RECORDS SHOWN »
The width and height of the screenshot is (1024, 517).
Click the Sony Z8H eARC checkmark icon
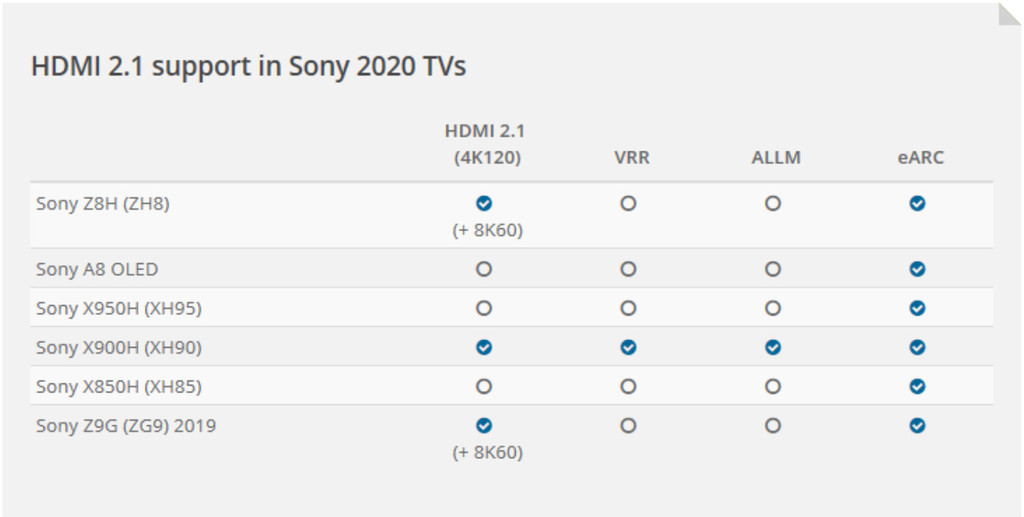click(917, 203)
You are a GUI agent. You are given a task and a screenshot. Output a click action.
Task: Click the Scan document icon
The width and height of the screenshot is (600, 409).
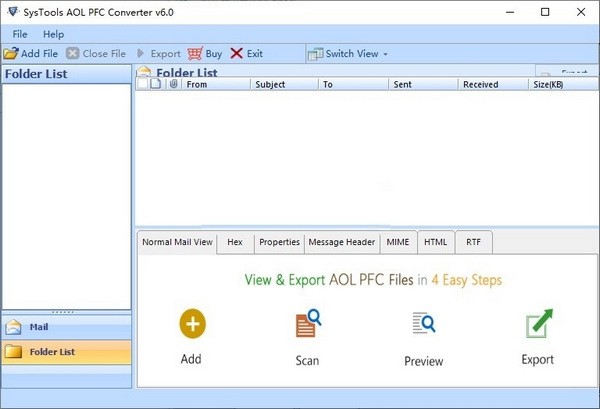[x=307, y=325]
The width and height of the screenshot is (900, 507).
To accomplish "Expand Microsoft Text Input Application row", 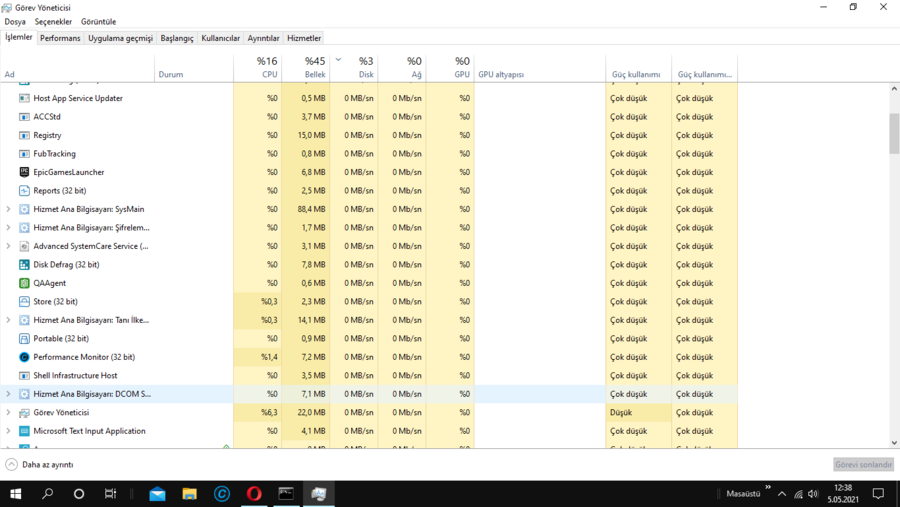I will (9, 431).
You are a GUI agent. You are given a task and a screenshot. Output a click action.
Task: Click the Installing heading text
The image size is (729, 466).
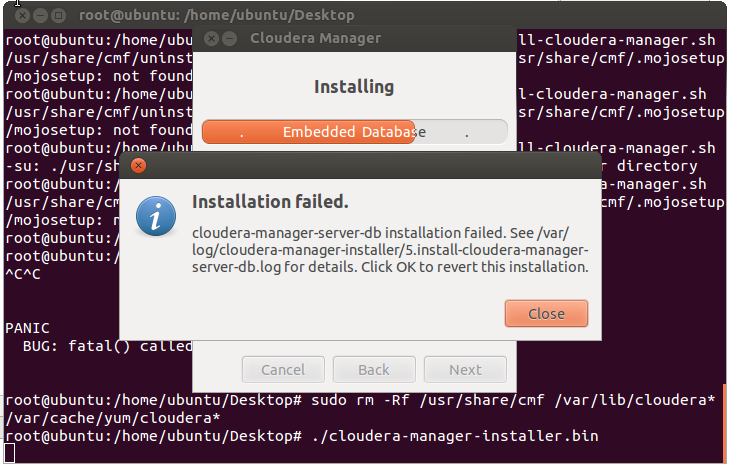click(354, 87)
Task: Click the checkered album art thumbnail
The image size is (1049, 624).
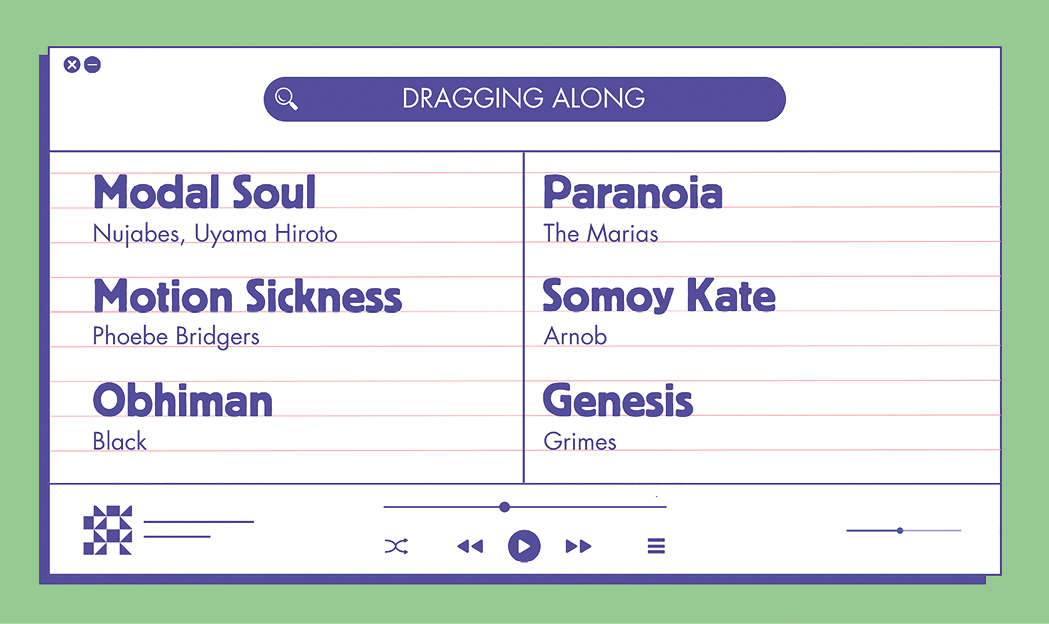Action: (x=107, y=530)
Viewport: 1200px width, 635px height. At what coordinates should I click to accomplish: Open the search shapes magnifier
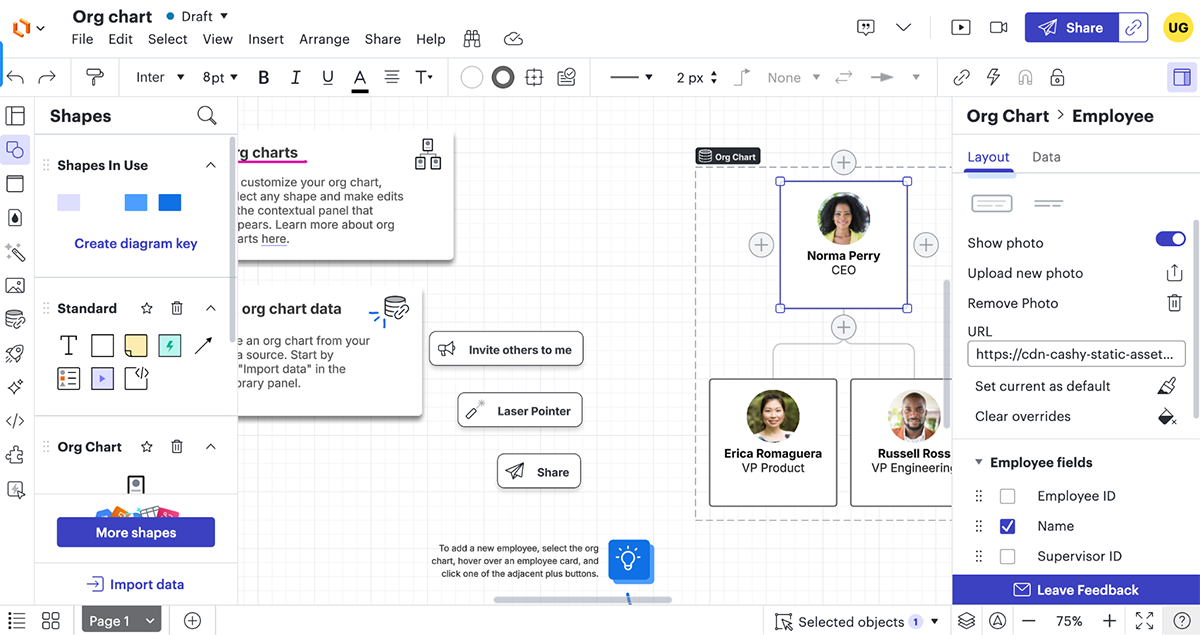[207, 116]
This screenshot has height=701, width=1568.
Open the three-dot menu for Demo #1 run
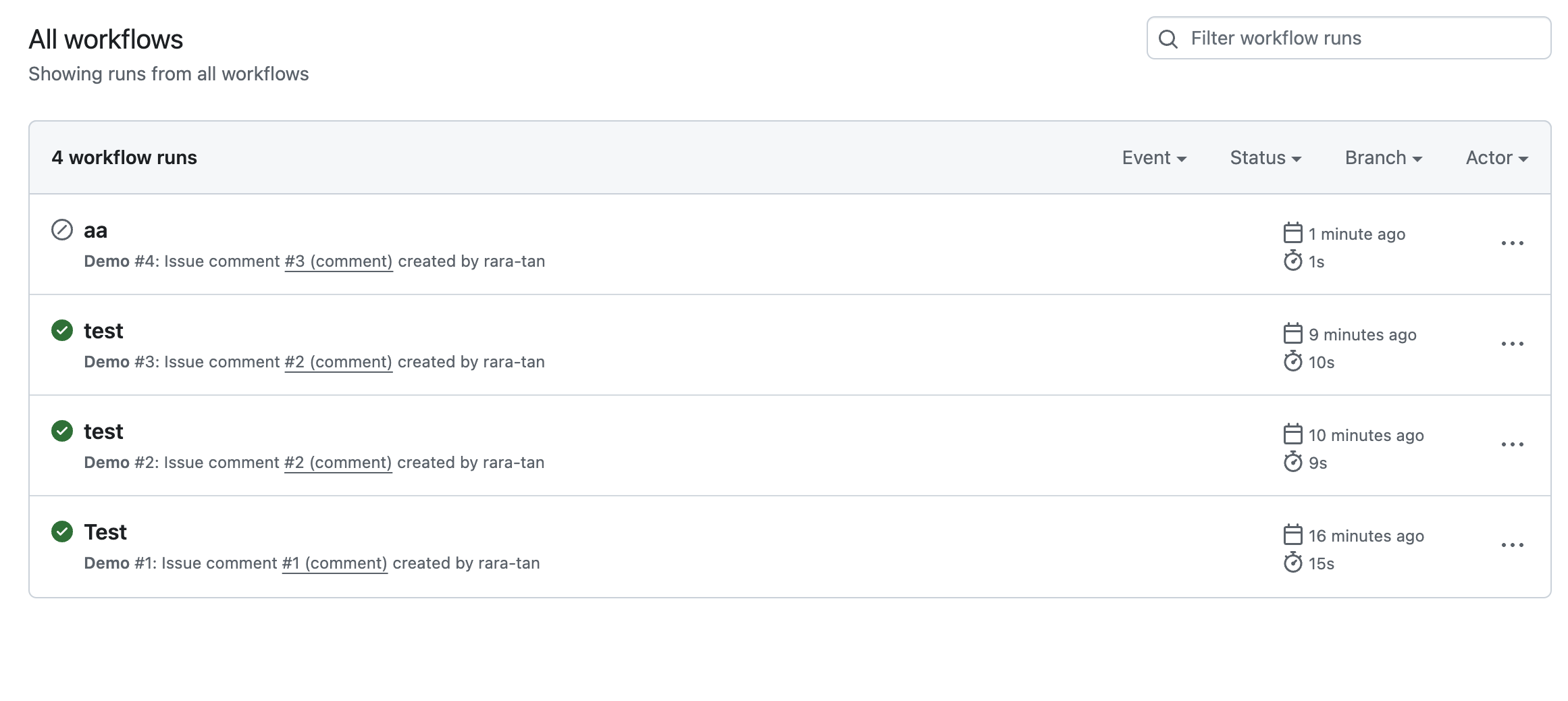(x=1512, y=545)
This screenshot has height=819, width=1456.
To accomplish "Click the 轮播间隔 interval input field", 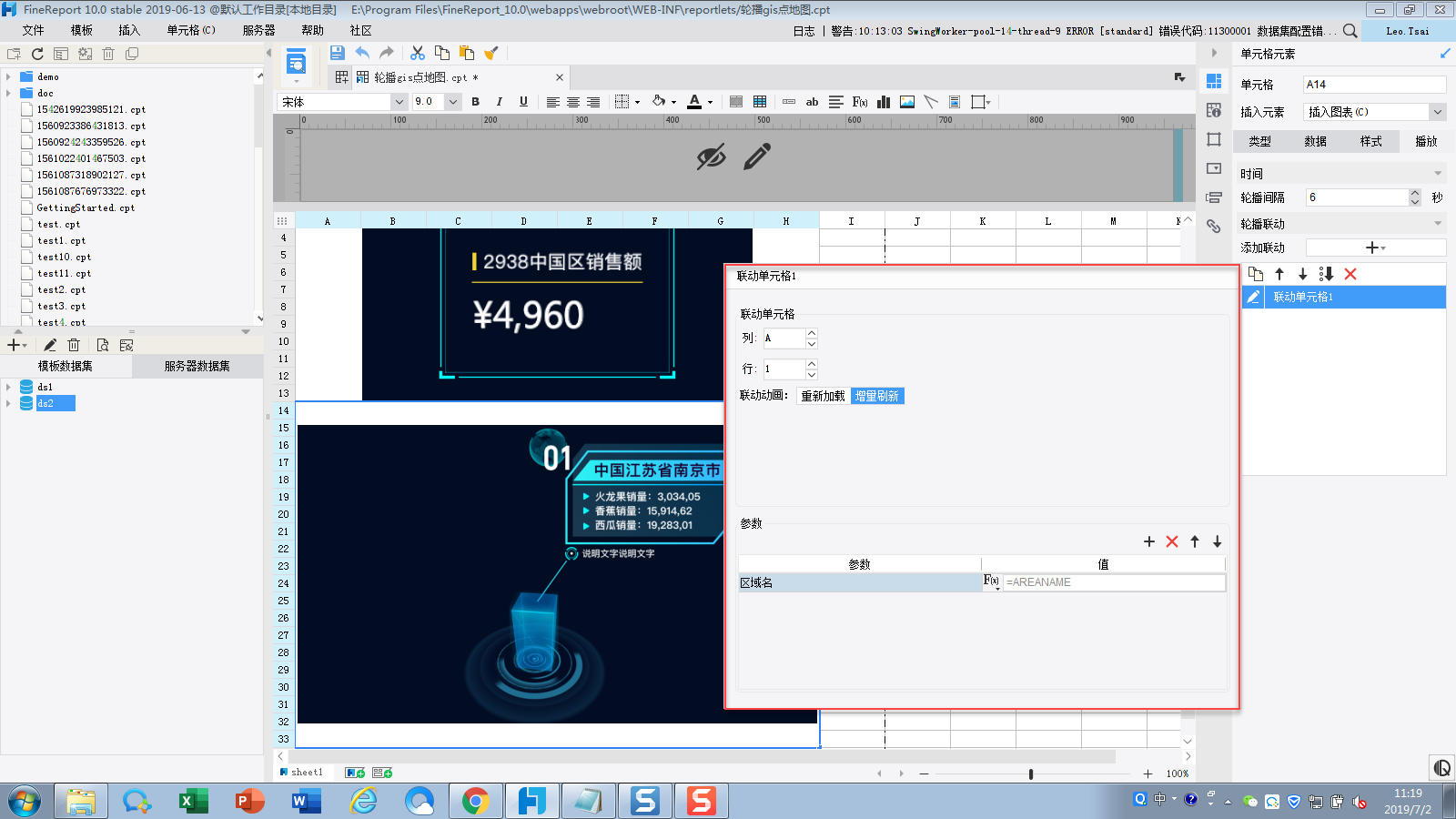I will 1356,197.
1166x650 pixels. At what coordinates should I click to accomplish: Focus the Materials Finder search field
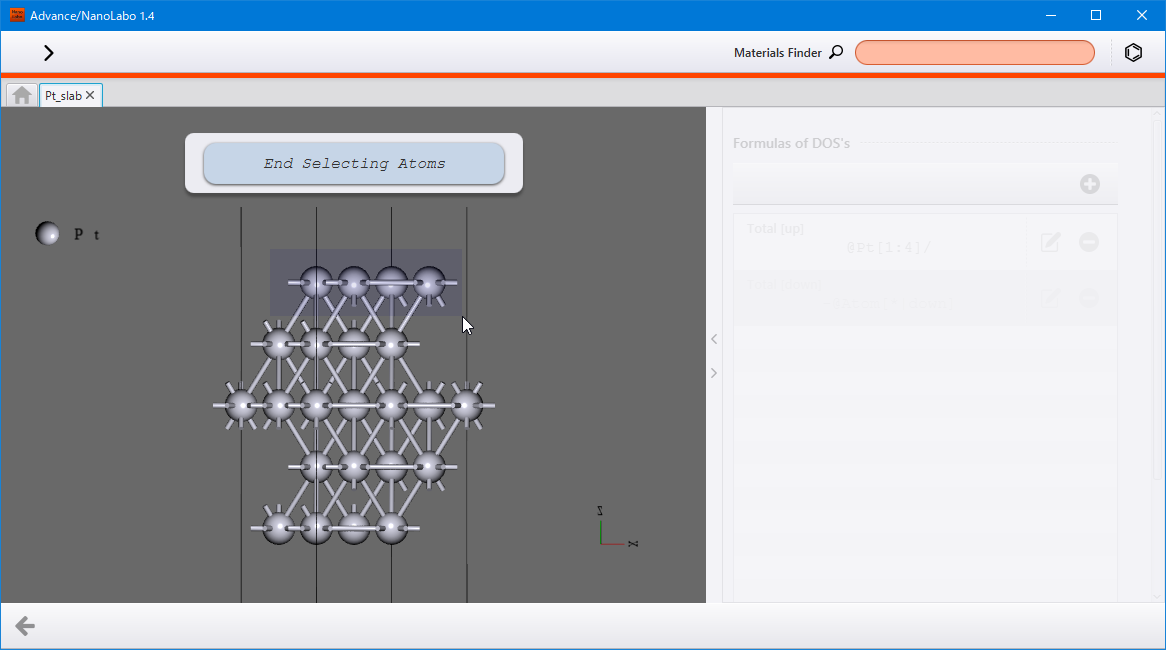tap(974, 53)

BRIEF » All that should be printed is the run of lines above from the one with "Task: Click the Installing heading text" through the one with "This screenshot has height=819, width=1456.", both included, exactly as given, with pictures left out.

WRITTEN ANSWER »
Task: Click the Installing heading text
The image size is (729, 466).
click(354, 87)
Task: Click the checkered album art thumbnail
The image size is (1049, 624).
Action: (x=107, y=530)
Viewport: 1200px width, 635px height. At what coordinates should I click to accomplish: Open the search shapes magnifier
[207, 116]
This screenshot has height=701, width=1568.
Open the three-dot menu for Demo #1 run
(x=1512, y=545)
This screenshot has height=819, width=1456.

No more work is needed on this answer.